I was running Bazzite for several months before I switched back to Windows. Unfortunately for me I have a broadcom wifi adapter, it kept disconnecting every 10-15 minutes, and that doesn't bode well for gaming. Outside of that I really enjoyed using it! At least my steamdeck counts towards usage of Linux...

Edit: also steam having to download pre-cached shaders almost every time I started up my computer was kind of annoying. I know you can disable that, but then you're leaving performance on the table iirc.

[–] filister@lemmy.world 6 points 8 months ago (1 children)

You know you can buy a USB wifi adapter and still use Linux or at least double boot.

[–] Unreliable@lemmy.ml 1 points 8 months ago

Ooh I know, but there's also a few games here and there where anti-cheat doesn't work on Linux. Yes I know dual-boot like you said but I'm too lazy to switch between both.

[–] mlg@lemmy.world 2 points 8 months ago

Broadcom drivers are a PITA even with akmods or dkms

Had similar issues where card would just randomly disconnect, although for some reason never when it was under load.
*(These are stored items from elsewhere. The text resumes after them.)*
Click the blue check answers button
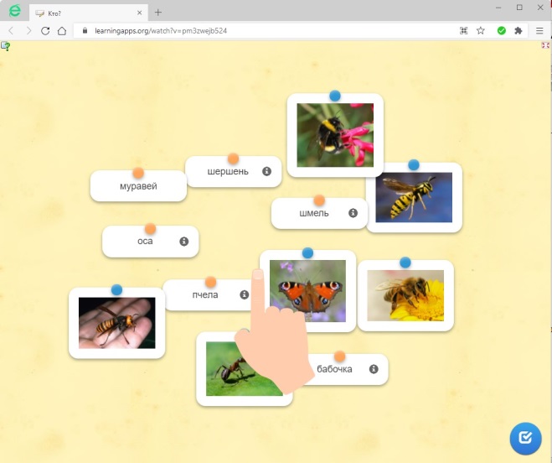552x463 pixels. [x=525, y=439]
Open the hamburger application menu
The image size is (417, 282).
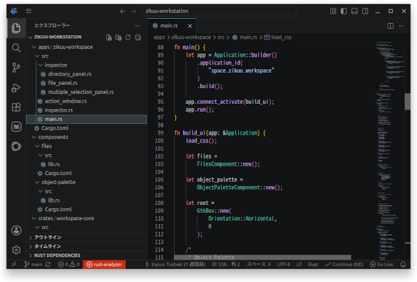[29, 11]
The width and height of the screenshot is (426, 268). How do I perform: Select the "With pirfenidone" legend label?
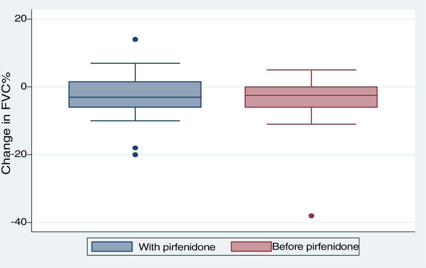177,247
Even followed the Arch wiki and tried some alternative driver modules with no luck

Luckily it was a desktop so I eventually just switched to ethernet

[–] kusivittula@sopuli.xyz 2 points 8 months ago (1 children)
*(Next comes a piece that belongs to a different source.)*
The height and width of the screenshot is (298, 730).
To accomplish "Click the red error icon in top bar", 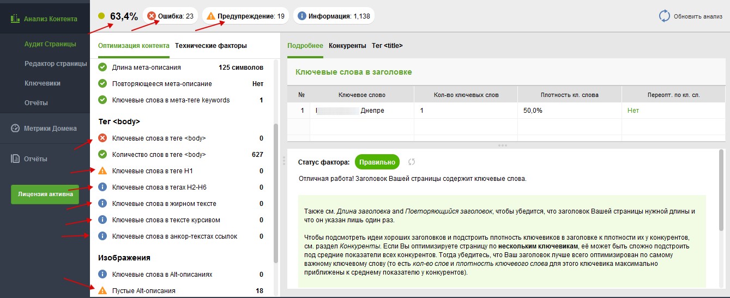I will point(152,16).
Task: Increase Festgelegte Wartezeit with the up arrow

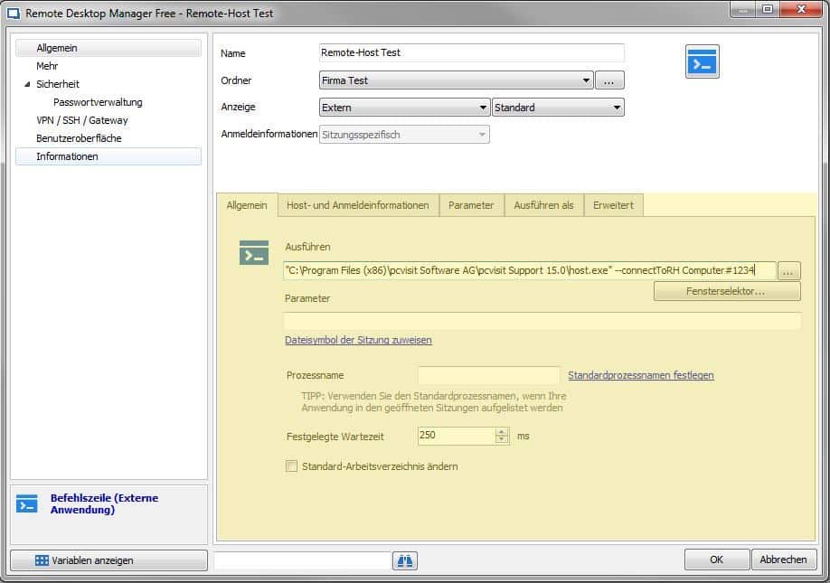Action: click(502, 431)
usually you need to try out a few distros to find one that works perfectly with your hardware. always test them in live usb before installing to make sure that wifi, sound, etc works correctly.
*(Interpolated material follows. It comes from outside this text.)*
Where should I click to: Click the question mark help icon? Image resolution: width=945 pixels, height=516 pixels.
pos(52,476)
[–] baseless_discourse@mander.xyz 1 points 8 months ago* (last edited 8 months ago)

Bazzit is based on fedora atomic desktop, which unfortunately don't allow user to test before install.

OP might want to try nobara or just fedora workstation. I personally find ubuntu works across most of the hardware, but people will need to manually update the kernels to get good gaming performance.

pop_os is another good contender.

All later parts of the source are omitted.